Monopoles - 9 - Dirac Monopoles in Quantum Mechanics - Part - 5

Nearly for a month, I searched for the solution of the differential equation we got in the previous post given by, $$ \frac{d}{dz}\left(\left(2z-z^2\right)\frac{dL}{dz}\right) + \left[\lambda - \frac{\left(m+\frac{n}{2}(2-z)\right)^2}{2z-z^2}\right] L(z) = 0 $$
Finally I found the solution in a German paper by I.Tamm (which is eventually the same paper mentioned by Dirac).

It took a long time to get the paper and it took even more time to decode it into English (usual google translator buries all the meaning in it), so I took the hard way by translating each and everything as word by word.  Anyways, in the mean time I did learn a lot. 

Our equation looks similar to the general Associated Legendre equation except for the constant term "m", which is replaced with a variable term. 

Away from that, the general theory for solving a second order differential equation with variable coefficients starts from the characteristic equation. 
We will derive for the general differential equation, $$ a(x)y''(x) + b(x)y'(x) + c(x)y(x) = 0 $$ or simply $$ y''(x) + p(x)y'(x) + q(x)y(x) = 0$$ where we divided by a(x) and denote it with new variables. One should note that, a(x) shouldn't have any kind of singularities unless the differential equation itself become meaningless. 

Thus, there are different kinds of singularities and it goes with mathematical literature. Here, we focus only on regular singularities where p(x) or q(x) becomes singular at much slower rate than $\frac{1}{x}$ and $\frac{1}{x^2}$  where we take the singularity at x=0.
================================
STATED GOAL A: Reproduce the post on Dirac monopoles from "Monopoles - 9" up to and including "mentioned by Dirac).".
STATED GOAL B: Condense the paragraph of the Dirac monopole post that begins "It took a long time to get the paper", keeping its main facts.
The listing that comes next is separate material and is unrelated to the post on Dirac monopoles.
================================
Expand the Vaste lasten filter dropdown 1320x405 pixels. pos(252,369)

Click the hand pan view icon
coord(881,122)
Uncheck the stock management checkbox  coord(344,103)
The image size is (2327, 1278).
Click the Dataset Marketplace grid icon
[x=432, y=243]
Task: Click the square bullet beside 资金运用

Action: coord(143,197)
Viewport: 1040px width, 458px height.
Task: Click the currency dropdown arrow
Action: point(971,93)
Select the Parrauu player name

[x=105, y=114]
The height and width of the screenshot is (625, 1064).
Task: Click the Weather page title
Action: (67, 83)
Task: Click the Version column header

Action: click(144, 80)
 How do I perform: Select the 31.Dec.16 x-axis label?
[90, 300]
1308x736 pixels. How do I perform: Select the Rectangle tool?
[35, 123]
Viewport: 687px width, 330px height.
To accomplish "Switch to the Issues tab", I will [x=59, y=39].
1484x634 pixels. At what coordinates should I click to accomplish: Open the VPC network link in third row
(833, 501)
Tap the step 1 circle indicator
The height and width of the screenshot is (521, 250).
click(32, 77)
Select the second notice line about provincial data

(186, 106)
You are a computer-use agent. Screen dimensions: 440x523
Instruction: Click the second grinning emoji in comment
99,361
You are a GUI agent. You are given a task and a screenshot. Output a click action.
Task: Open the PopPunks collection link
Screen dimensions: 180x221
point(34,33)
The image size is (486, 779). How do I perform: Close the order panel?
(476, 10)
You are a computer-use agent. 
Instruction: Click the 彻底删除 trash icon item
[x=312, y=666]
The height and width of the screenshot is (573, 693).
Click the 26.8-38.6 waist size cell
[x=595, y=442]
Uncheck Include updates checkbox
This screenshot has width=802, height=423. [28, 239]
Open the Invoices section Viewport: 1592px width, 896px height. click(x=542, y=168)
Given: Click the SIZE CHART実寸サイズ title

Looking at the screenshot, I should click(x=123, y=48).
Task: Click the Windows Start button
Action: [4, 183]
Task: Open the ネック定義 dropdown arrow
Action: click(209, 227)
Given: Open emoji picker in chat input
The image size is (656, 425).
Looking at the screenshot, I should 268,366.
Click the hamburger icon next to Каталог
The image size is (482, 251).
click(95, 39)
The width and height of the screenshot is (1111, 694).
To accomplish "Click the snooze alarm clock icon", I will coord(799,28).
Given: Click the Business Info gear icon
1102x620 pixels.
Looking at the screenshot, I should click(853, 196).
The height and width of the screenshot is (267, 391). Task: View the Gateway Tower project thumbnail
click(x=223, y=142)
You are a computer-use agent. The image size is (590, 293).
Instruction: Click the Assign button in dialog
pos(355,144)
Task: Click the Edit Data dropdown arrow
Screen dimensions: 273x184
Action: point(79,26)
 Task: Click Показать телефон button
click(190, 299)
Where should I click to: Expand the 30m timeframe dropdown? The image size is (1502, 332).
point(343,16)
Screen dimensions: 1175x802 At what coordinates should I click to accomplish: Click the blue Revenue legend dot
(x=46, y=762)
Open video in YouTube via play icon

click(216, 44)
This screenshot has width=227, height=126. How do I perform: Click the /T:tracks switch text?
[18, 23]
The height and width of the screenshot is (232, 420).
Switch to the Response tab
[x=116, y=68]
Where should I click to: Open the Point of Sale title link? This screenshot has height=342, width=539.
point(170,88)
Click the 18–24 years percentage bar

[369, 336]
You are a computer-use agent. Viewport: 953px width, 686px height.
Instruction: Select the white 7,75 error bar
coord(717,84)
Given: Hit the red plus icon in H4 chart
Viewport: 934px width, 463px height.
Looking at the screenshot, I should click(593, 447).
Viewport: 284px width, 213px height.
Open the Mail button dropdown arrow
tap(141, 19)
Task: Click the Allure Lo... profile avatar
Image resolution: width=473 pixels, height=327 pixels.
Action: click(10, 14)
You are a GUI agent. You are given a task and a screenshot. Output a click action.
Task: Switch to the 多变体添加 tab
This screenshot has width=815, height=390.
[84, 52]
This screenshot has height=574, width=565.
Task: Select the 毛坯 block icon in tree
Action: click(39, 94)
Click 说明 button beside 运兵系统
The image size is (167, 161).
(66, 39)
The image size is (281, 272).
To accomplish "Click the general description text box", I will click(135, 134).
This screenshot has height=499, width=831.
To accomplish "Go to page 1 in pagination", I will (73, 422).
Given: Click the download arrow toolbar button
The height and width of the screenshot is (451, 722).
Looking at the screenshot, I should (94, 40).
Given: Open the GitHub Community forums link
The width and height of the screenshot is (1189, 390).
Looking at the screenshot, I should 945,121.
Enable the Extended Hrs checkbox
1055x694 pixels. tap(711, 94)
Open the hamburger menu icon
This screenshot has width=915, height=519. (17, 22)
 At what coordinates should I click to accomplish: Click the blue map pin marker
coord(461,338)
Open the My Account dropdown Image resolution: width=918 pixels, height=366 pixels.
================================
RIGHT ANSWER A:
Monopoles - 9 - Dirac Monopoles in Quantum Mechanics - Part - 5

Nearly for a month, I searched for the solution of the differential equation we got in the previous post given by, $$ \frac{d}{dz}\left(\left(2z-z^2\right)\frac{dL}{dz}\right) + \left[\lambda - \frac{\left(m+\frac{n}{2}(2-z)\right)^2}{2z-z^2}\right] L(z) = 0 $$
Finally I found the solution in a German paper by I.Tamm (which is eventually the same paper mentioned by Dirac).

RIGHT ANSWER B: Getting the paper took a long time, and translating it into English took even longer. Because Google Translator obscured the meaning, the paper was translated word by word, and a lot was learned in the meantime.